Start of Block
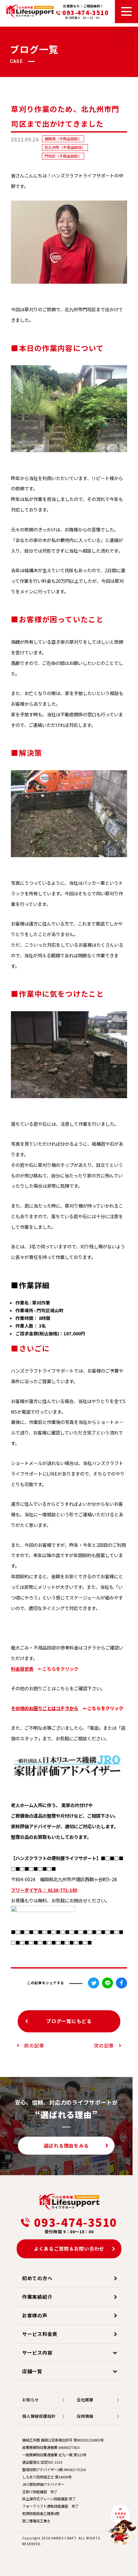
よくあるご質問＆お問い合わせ (69, 2248)
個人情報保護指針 (39, 2416)
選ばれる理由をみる (66, 2145)
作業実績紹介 (37, 2296)
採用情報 (85, 2416)
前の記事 (34, 2045)
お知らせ (30, 2400)
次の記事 (104, 2045)
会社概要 (85, 2400)
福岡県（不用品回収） (63, 138)
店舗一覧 (32, 2371)
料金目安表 (22, 1668)
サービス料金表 (39, 2333)
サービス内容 (37, 2352)
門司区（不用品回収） (63, 156)
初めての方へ (37, 2278)
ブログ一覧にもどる (69, 2021)
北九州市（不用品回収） (65, 147)
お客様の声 (34, 2315)
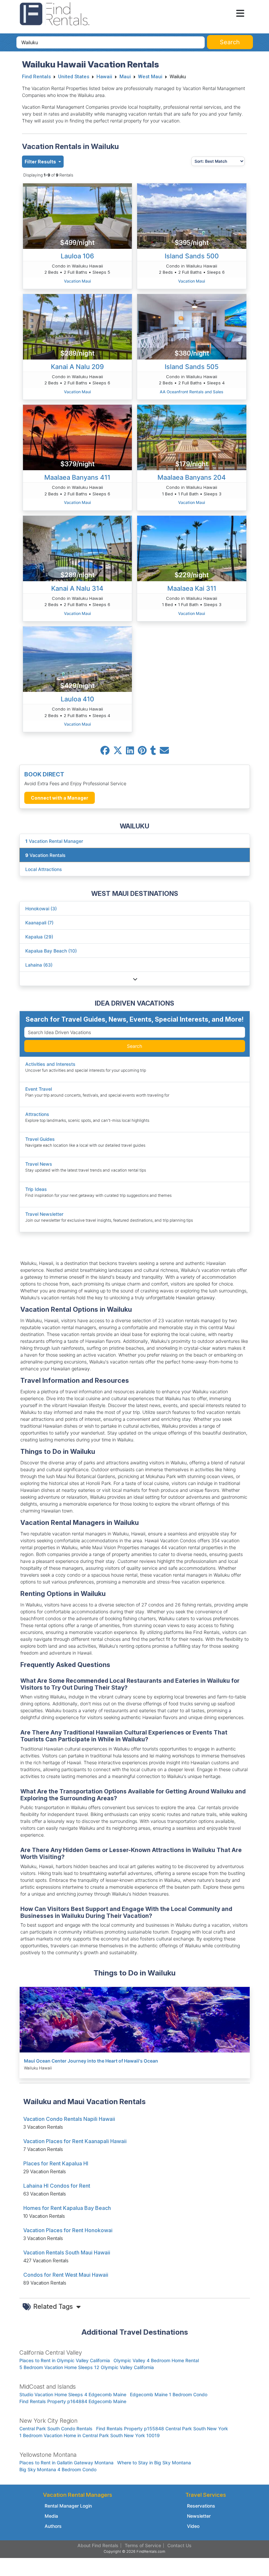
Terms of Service (143, 2545)
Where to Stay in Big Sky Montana (154, 2462)
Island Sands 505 (191, 367)
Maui (125, 77)
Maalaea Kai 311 (191, 588)
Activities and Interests (50, 1064)
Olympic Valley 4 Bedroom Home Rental (156, 2360)
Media (51, 2516)
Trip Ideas (36, 1189)
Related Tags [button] (53, 2306)
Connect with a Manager (59, 798)
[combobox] (110, 42)
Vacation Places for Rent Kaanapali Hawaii (75, 2141)
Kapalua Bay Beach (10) (51, 951)
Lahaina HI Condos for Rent (56, 2185)
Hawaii (104, 77)
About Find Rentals (97, 2545)
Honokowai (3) (41, 908)
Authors (53, 2526)
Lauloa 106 (77, 256)
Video (193, 2526)
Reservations (201, 2506)
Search (134, 1046)
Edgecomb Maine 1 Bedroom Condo (168, 2394)
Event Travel (38, 1089)
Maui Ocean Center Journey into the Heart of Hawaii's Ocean (91, 2061)
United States (73, 77)
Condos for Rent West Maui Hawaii (65, 2274)
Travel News (38, 1164)
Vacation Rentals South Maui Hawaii (66, 2252)
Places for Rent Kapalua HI (55, 2163)
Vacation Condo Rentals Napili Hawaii (69, 2119)
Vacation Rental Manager (54, 841)
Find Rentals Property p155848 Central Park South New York (162, 2428)
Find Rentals (36, 77)
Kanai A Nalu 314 (77, 588)
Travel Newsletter (44, 1214)
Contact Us (179, 2545)
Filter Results (41, 161)
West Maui (150, 77)
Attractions (37, 1114)
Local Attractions (43, 869)
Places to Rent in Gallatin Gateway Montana (66, 2462)
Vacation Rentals (45, 855)
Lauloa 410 (77, 699)
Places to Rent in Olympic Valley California (64, 2360)
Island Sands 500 (192, 256)
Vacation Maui (77, 281)
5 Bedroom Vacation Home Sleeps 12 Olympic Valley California (86, 2367)
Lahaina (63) (38, 965)
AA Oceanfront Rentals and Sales (191, 391)
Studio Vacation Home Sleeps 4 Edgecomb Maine (72, 2394)
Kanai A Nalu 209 (77, 367)
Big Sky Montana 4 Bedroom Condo (57, 2469)
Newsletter (199, 2516)
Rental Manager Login (68, 2506)
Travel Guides (40, 1139)
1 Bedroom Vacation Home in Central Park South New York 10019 (89, 2435)
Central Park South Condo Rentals (56, 2428)
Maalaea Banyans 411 (77, 477)
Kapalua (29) (39, 936)
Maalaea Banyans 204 (191, 477)
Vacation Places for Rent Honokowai (68, 2230)
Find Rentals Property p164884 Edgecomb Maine (72, 2401)
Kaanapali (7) (39, 922)
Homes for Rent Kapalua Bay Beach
End of Block
Only the stretch of lines that begins with the one holding "Places to Rent in Olympic" and ends with the last line above belongs in the answer; please write it out exactly.

Places to Rent in Olympic Valley California (64, 2360)
Island Sands 500 (192, 256)
Vacation Maui (77, 281)
5 Bedroom Vacation Home Sleeps 12 Olympic Valley California (86, 2367)
Lahaina (63) (38, 965)
AA Oceanfront Rentals and Sales (191, 391)
Studio Vacation Home Sleeps 4 Edgecomb Maine (72, 2394)
Kanai A Nalu 209 (77, 367)
Big Sky Montana 4 Bedroom Condo (57, 2469)
Newsletter (199, 2516)
Rental Manager Login (68, 2506)
Travel Guides (40, 1139)
1 Bedroom Vacation Home in Central Park South New York 10019 (89, 2435)
Central Park South Condo Rentals (56, 2428)
Maalaea Banyans 411 (77, 477)
Kapalua (29) (39, 936)
Maalaea Banyans 204 (191, 477)
Vacation Places for Rent Honokowai (68, 2230)
Find Rentals Property p164884 Edgecomb Maine (72, 2401)
Kaanapali (7) (39, 922)
Homes for Rent Kapalua Bay Beach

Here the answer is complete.